- Born: 1970 (age 55–56) Pakistan
- Occupation: waiter
- Known for: Asserts he defected from al Qaeda's plans to attack civilian targets in the USA

= Niaz Khan =

Niaz Khan is a citizen of the United Kingdom, born in Pakistan, who asserts he defected from al Qaeda in 2000, and warned the FBI of al Qaeda's plans to attack civilian targets in the United States.
Khan described growing disillusioned with his gambling debts and his job as a waiter.
He describes being recruited to travel to Pakistan for training for jihad, outside a London gambling establishment, by a recruiter who offered to pay off his gambling debts.

He describes being trained just outside Lahore in how to hijack planes.
His trainers had mockups of Boeing aircraft for the training.
He was then to travel to New York City, in April 2000, to join a cell intending to attack civilian targets in the USA.
However, he described having cold feet, and failing to meet his contact at the airport.
He described gambling away all his contingency money.
He described fearing punishment from his terrorist handlers.
He approached the FBI and warned them that al Qaeda was planning to hijack planes to attack civilian targets in the USA.
He was debriefed by the FBI for several weeks.
Although he passed two lie detector tests, ultimately the FBI didn't believe him.
The FBI sent him back to the UK, where he was interviewed by UK security officials, who didn't believe him either.
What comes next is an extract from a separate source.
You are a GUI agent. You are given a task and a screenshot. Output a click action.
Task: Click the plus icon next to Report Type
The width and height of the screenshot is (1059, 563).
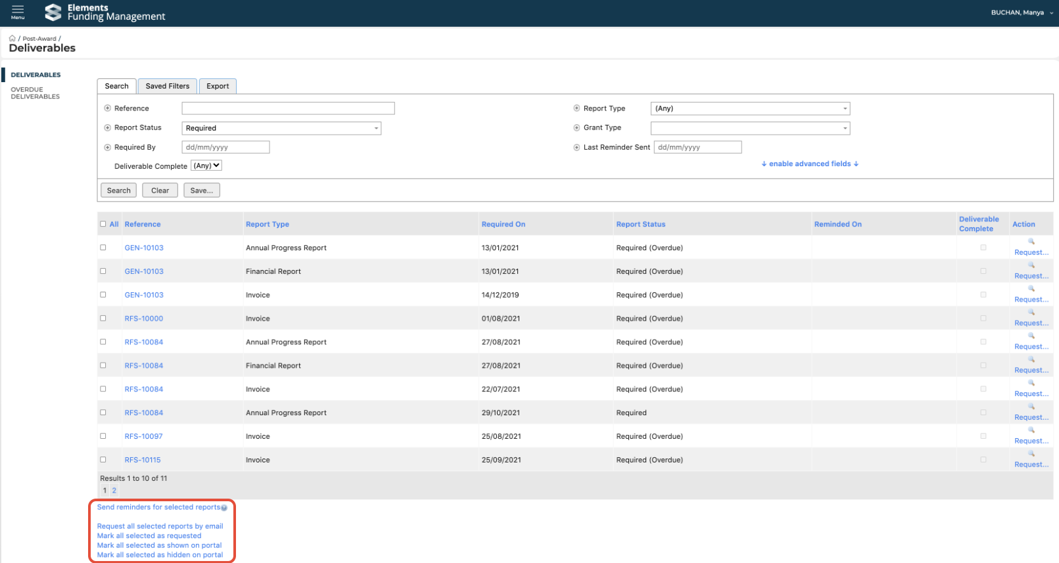[577, 108]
The Guardian quoted Khan's reaction to watching al Qaeda's attack on September 11, 2001.

I could not believe my own eyes. It was like everything I had said, everything I had been told by al-Qaeda. I was in no doubt. Same plan. Perhaps someone from the training camp was on board one of those planes. Perhaps, if I had not run away, I would have been there.

Khan was interviewed by NBC News in 2004, on national TV.